| Exercise directions |
Copy all of the data below, keeping every line unchanged.

| Raw data |
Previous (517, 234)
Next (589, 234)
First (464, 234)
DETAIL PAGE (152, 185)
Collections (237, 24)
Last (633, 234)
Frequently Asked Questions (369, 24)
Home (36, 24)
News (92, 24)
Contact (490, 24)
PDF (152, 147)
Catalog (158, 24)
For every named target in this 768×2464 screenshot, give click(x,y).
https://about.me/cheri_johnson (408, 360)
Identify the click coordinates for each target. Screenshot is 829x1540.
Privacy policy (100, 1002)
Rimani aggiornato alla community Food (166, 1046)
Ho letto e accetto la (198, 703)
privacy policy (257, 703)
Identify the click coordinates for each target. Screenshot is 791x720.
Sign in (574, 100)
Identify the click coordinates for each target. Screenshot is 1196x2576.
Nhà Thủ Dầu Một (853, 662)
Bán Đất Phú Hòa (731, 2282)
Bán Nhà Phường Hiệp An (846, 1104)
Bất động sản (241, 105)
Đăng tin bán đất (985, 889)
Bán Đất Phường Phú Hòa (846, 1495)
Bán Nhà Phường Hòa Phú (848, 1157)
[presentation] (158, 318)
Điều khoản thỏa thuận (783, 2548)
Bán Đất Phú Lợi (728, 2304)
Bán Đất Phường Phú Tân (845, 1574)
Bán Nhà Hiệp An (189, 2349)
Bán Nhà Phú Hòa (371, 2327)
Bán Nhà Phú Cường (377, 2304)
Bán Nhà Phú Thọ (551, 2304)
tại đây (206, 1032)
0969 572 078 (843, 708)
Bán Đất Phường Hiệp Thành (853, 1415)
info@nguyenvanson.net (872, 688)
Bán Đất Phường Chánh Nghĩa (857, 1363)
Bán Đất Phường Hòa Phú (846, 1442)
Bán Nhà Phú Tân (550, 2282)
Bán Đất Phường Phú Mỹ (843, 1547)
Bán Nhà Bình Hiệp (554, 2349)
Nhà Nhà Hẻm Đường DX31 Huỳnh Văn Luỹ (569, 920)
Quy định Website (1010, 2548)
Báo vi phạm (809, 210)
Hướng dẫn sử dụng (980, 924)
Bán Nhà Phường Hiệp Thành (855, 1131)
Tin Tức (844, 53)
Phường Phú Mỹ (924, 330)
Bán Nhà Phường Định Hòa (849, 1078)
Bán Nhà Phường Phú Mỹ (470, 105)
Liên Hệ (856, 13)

| Task solution |
Previous (517, 234)
Next (589, 234)
First (464, 234)
DETAIL PAGE (152, 185)
Collections (237, 24)
Last (633, 234)
Frequently Asked Questions (369, 24)
Home (36, 24)
News (92, 24)
Contact (490, 24)
PDF (152, 147)
Catalog (158, 24)
For every named target in this 768×2464 screenshot, give click(x,y).
https://about.me/cheri_johnson (408, 360)
Identify the click coordinates for each target. Screenshot is 829x1540.
Privacy policy (100, 1002)
Rimani aggiornato alla community Food (166, 1046)
Ho letto e accetto la (198, 703)
privacy policy (257, 703)
Identify the click coordinates for each target. Screenshot is 791x720.
Sign in (574, 100)
Identify the click coordinates for each target. Screenshot is 1196x2576.
Nhà Thủ Dầu Một (853, 662)
Bán Đất Phú Hòa (731, 2282)
Bán Nhà Phường Hiệp An (846, 1104)
Bất động sản (241, 105)
Đăng tin bán đất (985, 889)
Bán Đất Phường Phú Hòa (846, 1495)
Bán Nhà Phường Hòa Phú (848, 1157)
[presentation] (158, 318)
Điều khoản thỏa thuận (783, 2548)
Bán Đất Phú Lợi (728, 2304)
Bán Đất Phường Phú Tân (845, 1574)
Bán Nhà Hiệp An (189, 2349)
Bán Nhà Phú Hòa (371, 2327)
Bán Nhà Phú Cường (377, 2304)
Bán Nhà Phú Thọ (551, 2304)
tại đây (206, 1032)
0969 572 078 (843, 708)
Bán Đất Phường Hiệp Thành (853, 1415)
info@nguyenvanson.net (872, 688)
Bán Đất Phường Chánh Nghĩa (857, 1363)
Bán Đất Phường Hòa Phú (846, 1442)
Bán Nhà Phú Tân (550, 2282)
Bán Đất Phường Phú Mỹ (843, 1547)
Bán Nhà Bình Hiệp (554, 2349)
Nhà Nhà Hẻm Đường DX31 Huỳnh Văn Luỹ (569, 920)
Quy định Website (1010, 2548)
Báo vi phạm (809, 210)
Hướng dẫn sử dụng (980, 924)
Bán Nhà Phường Hiệp Thành (855, 1131)
Tin Tức (844, 53)
Phường Phú Mỹ (924, 330)
Bán Nhà Phường Định Hòa (849, 1078)
Bán Nhà Phường Phú Mỹ (470, 105)
Liên Hệ (856, 13)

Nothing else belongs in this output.